Появление ее в маленьком уездном свете было не совсем удачно: ей минуло восьмнадцать лет, когда в город приехала на житье генеральша Шевалова, дама премодная и прегордая. Прежде она жила по летам в своей усадьбе, а по зимам в столицах и теперь переехала в уездный городок, чтоб иметь личное влияние на производящийся там значительный процесс по ее имению. У ней была всего одна дочь, мамзель Полина, девушка, говорят, очень умная и образованная, но, к несчастью, с каким-то болезненным цветом лица и, как ходили слухи, без двух ребер в одном боку - недостаток, который, впрочем, по наружности почти невозможно было заметить. Генеральша была очень богата и неимоверно скупа: выжимая из имения, насколько можно было из него выжать, она в домашнем хозяйстве заправляла всем сама и дрожала над каждой копейкой. Скупость ее, говорят, простиралась до того, что не только дворовой прислуге, но даже самой себе с дочерью она отказывала в пище, и к столу у них, когда никого не было, готовилось в такой пропорции, чтоб только заморить голод; но зато для внешнего блеска генеральша ничего не жалела. Переехав в город, она наняла лучшую квартиру, мебель была привезена обитая бархатом, трипом{19}; во всех комнатах развешены были картины в золотых рамах и расставлено пропасть бронзовых вещей. По городу она всегда ездила в карете с форейтором, хотя и на сильно сморенной четверне. У нее был метрдотель, и все лакеи были постоянно одеты в ливреи. В заключение всего, она объявила, что в продолжение всей зимы у ней будут по четвергам танцевальные вечера.

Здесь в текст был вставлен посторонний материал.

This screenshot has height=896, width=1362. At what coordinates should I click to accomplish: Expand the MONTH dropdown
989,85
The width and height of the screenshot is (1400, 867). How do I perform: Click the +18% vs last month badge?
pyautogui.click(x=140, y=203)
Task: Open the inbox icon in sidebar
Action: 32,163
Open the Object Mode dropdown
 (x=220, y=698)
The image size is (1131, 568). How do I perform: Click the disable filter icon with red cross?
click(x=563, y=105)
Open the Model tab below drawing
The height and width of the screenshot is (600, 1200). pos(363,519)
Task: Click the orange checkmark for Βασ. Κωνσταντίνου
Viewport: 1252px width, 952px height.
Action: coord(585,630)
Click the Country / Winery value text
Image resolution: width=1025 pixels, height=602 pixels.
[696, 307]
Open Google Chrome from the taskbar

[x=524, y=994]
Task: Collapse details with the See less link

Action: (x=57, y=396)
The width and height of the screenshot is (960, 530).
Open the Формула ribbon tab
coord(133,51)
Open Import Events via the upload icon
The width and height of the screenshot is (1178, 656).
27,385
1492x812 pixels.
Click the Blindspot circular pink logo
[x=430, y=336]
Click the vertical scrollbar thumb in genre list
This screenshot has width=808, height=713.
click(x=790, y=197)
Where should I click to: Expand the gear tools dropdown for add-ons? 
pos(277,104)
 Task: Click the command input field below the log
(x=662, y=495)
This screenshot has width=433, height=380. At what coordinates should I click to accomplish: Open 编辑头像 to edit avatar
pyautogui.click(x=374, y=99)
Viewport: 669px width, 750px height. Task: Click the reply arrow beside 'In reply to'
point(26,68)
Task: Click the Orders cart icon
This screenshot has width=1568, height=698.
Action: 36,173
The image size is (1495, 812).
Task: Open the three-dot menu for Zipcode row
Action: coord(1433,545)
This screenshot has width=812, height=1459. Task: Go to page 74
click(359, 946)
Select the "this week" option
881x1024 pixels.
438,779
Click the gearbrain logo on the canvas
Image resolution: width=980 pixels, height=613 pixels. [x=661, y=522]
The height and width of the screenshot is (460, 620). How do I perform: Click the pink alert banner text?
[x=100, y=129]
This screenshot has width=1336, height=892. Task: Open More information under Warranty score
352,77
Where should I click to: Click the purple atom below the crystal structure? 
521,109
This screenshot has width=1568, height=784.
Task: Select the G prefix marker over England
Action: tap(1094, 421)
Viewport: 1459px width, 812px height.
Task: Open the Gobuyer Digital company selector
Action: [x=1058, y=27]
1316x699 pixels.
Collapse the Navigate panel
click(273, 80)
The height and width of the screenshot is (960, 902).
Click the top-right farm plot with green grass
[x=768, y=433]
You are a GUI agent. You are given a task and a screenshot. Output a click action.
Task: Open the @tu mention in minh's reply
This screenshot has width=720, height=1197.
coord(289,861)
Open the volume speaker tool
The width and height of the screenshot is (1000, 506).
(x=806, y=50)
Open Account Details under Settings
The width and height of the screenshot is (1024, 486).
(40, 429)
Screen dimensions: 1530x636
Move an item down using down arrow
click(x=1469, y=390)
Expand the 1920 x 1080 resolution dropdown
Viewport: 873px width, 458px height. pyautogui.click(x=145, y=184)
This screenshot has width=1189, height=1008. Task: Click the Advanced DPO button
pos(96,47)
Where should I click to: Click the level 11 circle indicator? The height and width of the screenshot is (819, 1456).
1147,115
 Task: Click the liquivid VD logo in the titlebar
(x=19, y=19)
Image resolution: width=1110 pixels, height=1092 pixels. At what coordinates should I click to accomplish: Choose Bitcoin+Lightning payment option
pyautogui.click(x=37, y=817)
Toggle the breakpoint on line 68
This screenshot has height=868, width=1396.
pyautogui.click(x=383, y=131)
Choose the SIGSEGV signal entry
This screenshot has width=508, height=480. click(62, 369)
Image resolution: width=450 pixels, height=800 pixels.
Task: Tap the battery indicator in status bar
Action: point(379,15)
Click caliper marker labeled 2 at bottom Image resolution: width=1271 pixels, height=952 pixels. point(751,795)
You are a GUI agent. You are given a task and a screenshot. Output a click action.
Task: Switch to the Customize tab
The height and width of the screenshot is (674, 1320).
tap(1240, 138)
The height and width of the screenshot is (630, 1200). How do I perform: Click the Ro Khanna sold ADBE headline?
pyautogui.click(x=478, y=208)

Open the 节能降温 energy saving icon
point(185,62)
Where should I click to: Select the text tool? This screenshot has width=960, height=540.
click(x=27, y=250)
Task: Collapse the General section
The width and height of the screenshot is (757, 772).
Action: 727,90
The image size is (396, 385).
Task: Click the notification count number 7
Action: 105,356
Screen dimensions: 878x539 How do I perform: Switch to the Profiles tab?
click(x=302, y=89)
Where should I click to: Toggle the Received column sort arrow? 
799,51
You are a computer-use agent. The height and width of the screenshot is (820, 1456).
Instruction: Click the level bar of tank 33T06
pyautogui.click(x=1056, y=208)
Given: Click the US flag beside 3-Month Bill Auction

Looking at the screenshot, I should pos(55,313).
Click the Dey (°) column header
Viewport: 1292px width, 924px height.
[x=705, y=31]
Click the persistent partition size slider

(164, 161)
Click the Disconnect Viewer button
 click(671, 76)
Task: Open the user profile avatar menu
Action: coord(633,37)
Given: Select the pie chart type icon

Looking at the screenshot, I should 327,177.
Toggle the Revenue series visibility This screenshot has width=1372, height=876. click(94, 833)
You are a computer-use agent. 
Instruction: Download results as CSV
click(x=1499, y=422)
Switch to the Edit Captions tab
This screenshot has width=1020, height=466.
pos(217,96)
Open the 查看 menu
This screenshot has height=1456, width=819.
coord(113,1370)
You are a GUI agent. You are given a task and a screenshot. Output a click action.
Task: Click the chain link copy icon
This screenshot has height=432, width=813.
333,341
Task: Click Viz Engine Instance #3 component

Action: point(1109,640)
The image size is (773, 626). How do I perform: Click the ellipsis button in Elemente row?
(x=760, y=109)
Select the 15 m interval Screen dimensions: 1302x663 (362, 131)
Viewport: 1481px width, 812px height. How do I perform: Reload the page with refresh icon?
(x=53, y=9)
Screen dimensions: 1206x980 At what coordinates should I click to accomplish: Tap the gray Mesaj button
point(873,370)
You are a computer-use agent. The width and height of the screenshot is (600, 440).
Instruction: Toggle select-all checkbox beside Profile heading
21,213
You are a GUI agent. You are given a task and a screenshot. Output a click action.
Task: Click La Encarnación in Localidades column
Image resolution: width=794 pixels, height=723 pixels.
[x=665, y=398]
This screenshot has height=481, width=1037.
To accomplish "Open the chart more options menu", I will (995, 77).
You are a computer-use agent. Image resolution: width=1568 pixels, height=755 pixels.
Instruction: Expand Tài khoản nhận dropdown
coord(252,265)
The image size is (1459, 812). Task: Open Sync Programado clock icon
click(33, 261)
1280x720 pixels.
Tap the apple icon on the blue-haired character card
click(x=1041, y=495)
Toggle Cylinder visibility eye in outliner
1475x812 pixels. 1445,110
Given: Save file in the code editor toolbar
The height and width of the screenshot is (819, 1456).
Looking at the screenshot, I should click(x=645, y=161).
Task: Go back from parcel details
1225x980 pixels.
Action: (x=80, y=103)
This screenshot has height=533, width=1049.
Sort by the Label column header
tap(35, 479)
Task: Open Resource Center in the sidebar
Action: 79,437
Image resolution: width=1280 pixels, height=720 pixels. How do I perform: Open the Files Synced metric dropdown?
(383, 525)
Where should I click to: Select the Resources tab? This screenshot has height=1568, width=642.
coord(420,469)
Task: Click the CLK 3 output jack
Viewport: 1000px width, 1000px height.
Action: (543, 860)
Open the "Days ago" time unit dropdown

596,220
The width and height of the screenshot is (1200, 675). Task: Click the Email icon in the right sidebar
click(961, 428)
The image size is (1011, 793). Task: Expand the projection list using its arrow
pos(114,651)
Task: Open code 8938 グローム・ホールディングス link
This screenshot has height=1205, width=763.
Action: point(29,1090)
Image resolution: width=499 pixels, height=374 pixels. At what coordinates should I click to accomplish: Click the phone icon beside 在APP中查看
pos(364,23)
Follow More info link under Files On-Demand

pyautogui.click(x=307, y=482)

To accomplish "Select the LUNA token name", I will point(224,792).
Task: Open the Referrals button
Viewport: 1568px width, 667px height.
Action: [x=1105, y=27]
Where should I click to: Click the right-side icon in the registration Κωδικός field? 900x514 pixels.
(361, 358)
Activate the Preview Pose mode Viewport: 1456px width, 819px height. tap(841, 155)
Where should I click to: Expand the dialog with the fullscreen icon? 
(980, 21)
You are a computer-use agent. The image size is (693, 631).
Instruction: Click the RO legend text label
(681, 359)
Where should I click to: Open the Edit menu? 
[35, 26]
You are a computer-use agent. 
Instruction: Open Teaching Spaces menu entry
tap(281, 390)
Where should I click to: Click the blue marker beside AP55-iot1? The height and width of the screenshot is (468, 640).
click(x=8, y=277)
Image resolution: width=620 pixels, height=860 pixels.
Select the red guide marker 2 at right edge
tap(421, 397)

В маленьком городишке все пало ниц перед ее величием, тем более что генеральша оказалась в обращении очень горда, и хотя познакомилась со всеми городскими чиновниками, но ни с кем почти не сошлась и открыто говорила, что она только и отдыхает душой, когда видится с князем Иваном и его милым семейством (князь Иван был подгородный богатый помещик и дальний ее родственник).
С Петром Михайлычем генеральша познакомилась более случайно. Она отнеслась к нему с просьбою снабжать ее книгами из библиотеки уездного училища, и когда он изъявил согласие, она, как бы в возмездие, пригласила его приехать в первый же четверг и непременно с дочерью. Настеньке сделалось немножко страшно, когда Петр Михайлыч объявил ей, что они поедут к генеральше на бал; впрочем, ей хотелось. Годнев, при всей своей неопытности к бальной жизни, понимал, что в первый раз в свете надобно показать дочь как можно наряднее одетою и советовался по этому случаю с Палагеей Евграфовной. На совещании их положено было купить Настеньке самого лучшего газу на платье и лучшего атласу на чехол. Экономка принялась хлопотать до невероятности и купленную материю меняла раз семь: то заметит на газе дырочку более обыкновенной, то маленькое пятнышко на атласе. Шить сама платье не взялась, а отыскала у казначейши крепостную портниху, уговорила ее работать у них на дому, посадила в свою комнату и следила за каждым ее стежком. На шею Настеньке она предназначила надеть покойной жены Петра Михайлыча жемчуг с брильянтовым фермуаром{20}, который перенизывала, чистила, мыла и вообще приводила в порядок целые полдня. Палагея Евграфовна, как истая немка, бывши мастерицей стряпать, не умела одевать. Выбранный ею газ хотя и отличался добротою, но был уж очень грубого розового цвета. Крепостная портниха тоже перемодничала в покрое платья и чрезвычайно низко пустила мыс у лифа. Приведенный в порядок жемчуг, конечно, был довольно ценный, но имел какой-то аляповатый купеческий характер. Всех этих недостатков не замечали ни Настенька, которая все еще была под влиянием неопределенного страха, ни сама Палагея Евграфовна, одевавшая свою воспитанницу, насколько доставало у нее пониманья и уменья, ни Петр Михайлыч, конечно, который в тонкостях женского туалета ровно ничего не смыслил. Сам он оделся в новый свой вицмундир, в белый с светлыми форменными пуговицами жилет и белый галстук - костюм, который он обыкновенно надевал, причащаясь и к обедне светлого христова воскресенья. Когда Настенька вышла совсем одетая, он воскликнул:
- Фу ты, какая королева! bene!.. optime!..* Ну-ка, поверни головку... хорошо... право, хорошо... Мать-командирша, ведь Настенька у нас прехорошенькая!
______________
* хорошо!.. прекрасно!.. (лат.).
- Э, перестаньте, не мешайте, посторонитесь; только застите; ничего не видно, - отвечала отрывисто экономка, заботливо поправляя и отряхивая платье Настеньки.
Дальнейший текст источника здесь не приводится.